Ce petit dieu combine en lui les images de la royauté divine et terrestre. Il porte souvent une longue tresse en spirale que l'on retrouve dans la coiffure des enfants royaux.
Dans les temples ptolémaïques, le dieu enfant désigne également le roi dans l'exercice de sa fonction sacerdotale.
Le Dieu-enfant le plus médiatisé reste le fils d'Aset et d'Ousir, Hor, que vous voyez ici entre sa mère et sa tante Nebhet.
N'oublions pas que pharaon est l'incarnation d'Hor sur la terre. Il est l'Hor vivant, rejeton des dieux et des déesses.
Les formes et les noms de ce dieu sont innombrables mais la plus connue est celle d'Harpocrate, parfois représenté dans le fourré de papyrus où sa mère lui donna naissance. A l'époque alexandrine, il devient le dieu du silence, des secrets et pour les alchimistes le symbole de la Pierre au Rouge et de la Pierre Philosophale.
Le mot Harpocrate est dérivé de l'égyptien Hor pa khered, soit Hor l'enfant.
IHY est, à Dendera et Edfou, l'enfant d'Hathor et Hor comparé à la naissance de la lumière à l'aube.
Il est souvent montré tenant en main le sistre de sa mère, ce qui en fait un dieu musicien exerçant ses talents lors des rituels dans le temple de Dendera. La racine de son nom est le verbe Jouer de la musique. Hathor elle-même est la Dame du sistre ou de la musique.
Autre lecture possible : Ihy serait un taurillon, ce qui est assez logique pour le fils d'une déesse qui prend volontiers la forme d'une vache divine.
Dans les Textes des sarcophages, Ihy déclare : Mes mains sont le sistre que ma mère Hathor se donne pour se calmer.
On sait que le sistre évoque le bruit du vent dans les fourrés de papyrus, une musique apaisante, familière à l'oreille d'un Egyptien.

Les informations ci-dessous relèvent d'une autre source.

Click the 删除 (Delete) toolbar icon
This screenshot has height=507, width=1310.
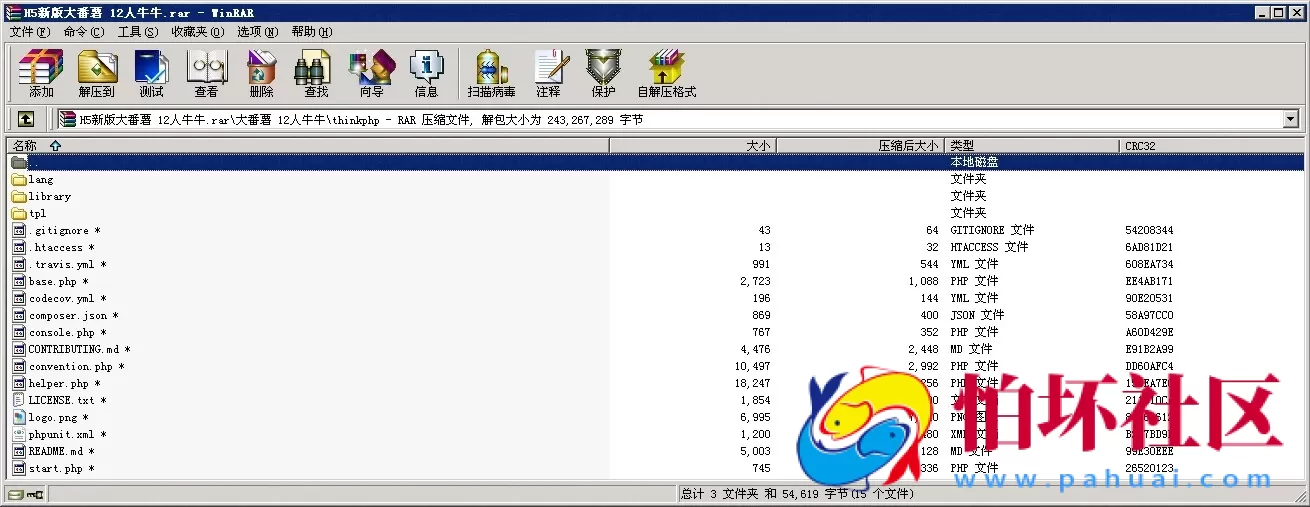click(261, 74)
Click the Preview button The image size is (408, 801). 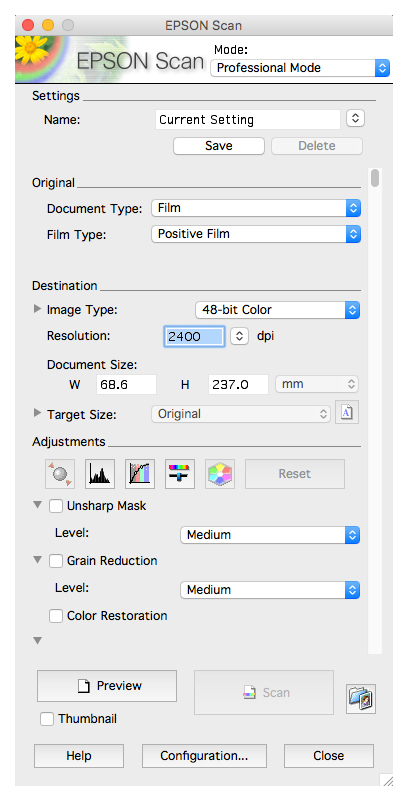coord(107,686)
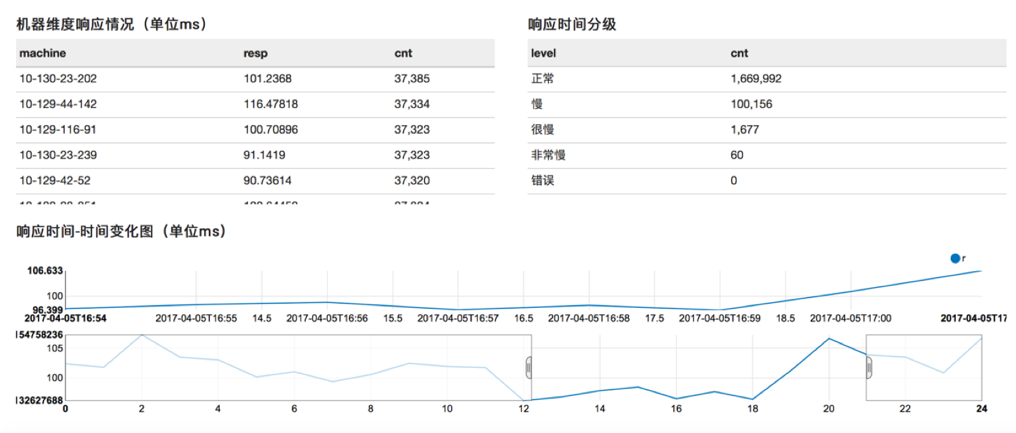Click the rising line end near 106.633

[x=980, y=271]
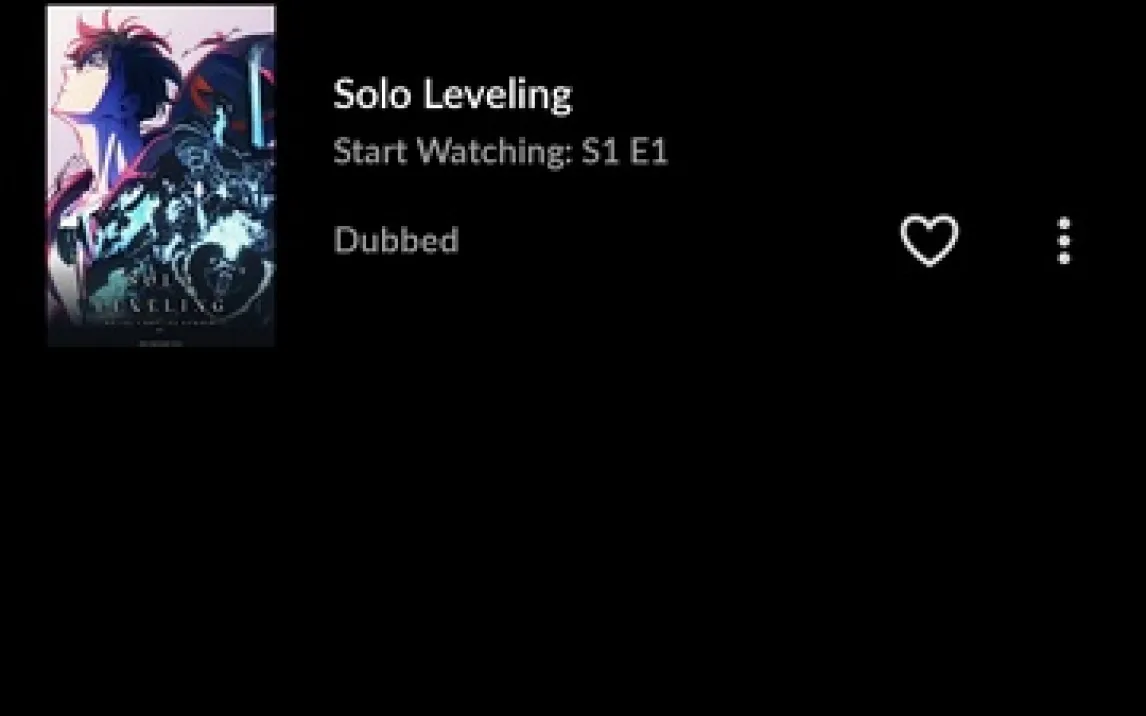Click the anime poster with red-haired character

click(161, 175)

Dans le domaine funéraire Ihy, avec l'aide de sa mère, favorise le passage des défunts dans la Douat et les aide à surmonter les épreuves qui les attendent dans l'au-delà.

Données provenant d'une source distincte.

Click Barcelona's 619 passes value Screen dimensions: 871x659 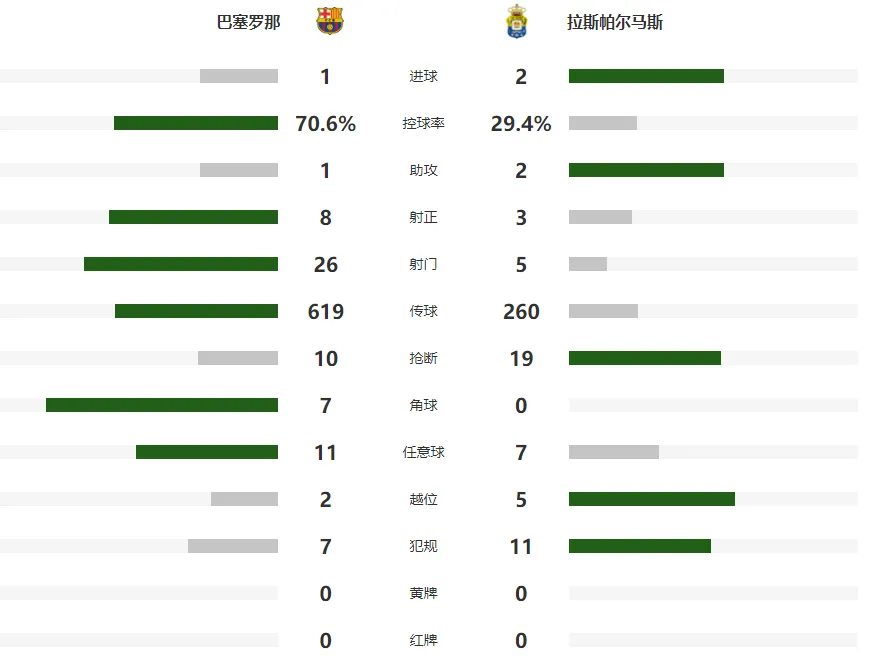click(326, 311)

Il est enfin associé aux flots de l'inondation dispensateurs de fécondité.
KHONSOU est un autre dieu enfant, bien connu des visiteurs de Karnak où il possède son propre temple construit sous le règne de Ramsès III dans la partie sud du téménos amonien.
Il est ici le rejeton d'Imn et de sa parèdre Mout, la déesse vautour.
A l'origine, c'est un dieu lunaire et pas très commode et non un bambin attendrissant.
Il porte sur la tête le disque solaire reposant sur le croissant de la nouvelle lune.
Son nom aussi est lunaire puisqu'il signifie l'Errant, Celui qui traverse le ciel.
Il est parfois représenté avec une tête de faucon et le plus souvent momifié, c'est à dire en phase de renaissance.
C'est un dieu complexe qui représente à l'origine le placenta de pharaon.
Il conçoit les destins et détermine la durée de vie de chaque homme.
Il possède des fonctions oraculaires, magiques et thérapeutiques.
Son temple de Karnak, situé tout près de la porte sud de l'enceinte amonienne, est d'ailleurs un sanatorium où les malades viennent consulter les thérapeutes de Sekhmet et de Serkhet.
Telle Sekhmet, Khonsou peut répandre maladies, pestilences et tumeurs mais aussi les guérir quand il devient Khonsou-Parfait-De-Clémence.
Nous terminerons notre enquête sur les Enfants-dieux avec NEFERTOUM, fils de Sekhmet et de Ptah dans l'antique sanctuaire de Memphis.
Son nom peut se comprendre comme Parfait d'être et de non être, ce qui en fait la composante enfantine du netjer héliopolitain Tem-Atoum.
Porteur de la tresse, un doigt sur la bouche, il est assis sur la fleur du lotus bleu primordial où il vient de naître.
Il peut revêtir l'aspect d'un homme léontocéphale.
Il est le netjer des parfums et des quintessences, le Seigneur des plantes mais aussi un dieu magicien et guérisseur, attaché en particulier aux soins des enfants.
Pour les alchimistes, il est le premier Feu qu'on allume au début des travaux. Le Feu qui est une énergie en transformation.
Son aspect guerrier, de Protecteur du Double Royaume, en fait une des divinités d'élection des Shemsou Hor à Bouto.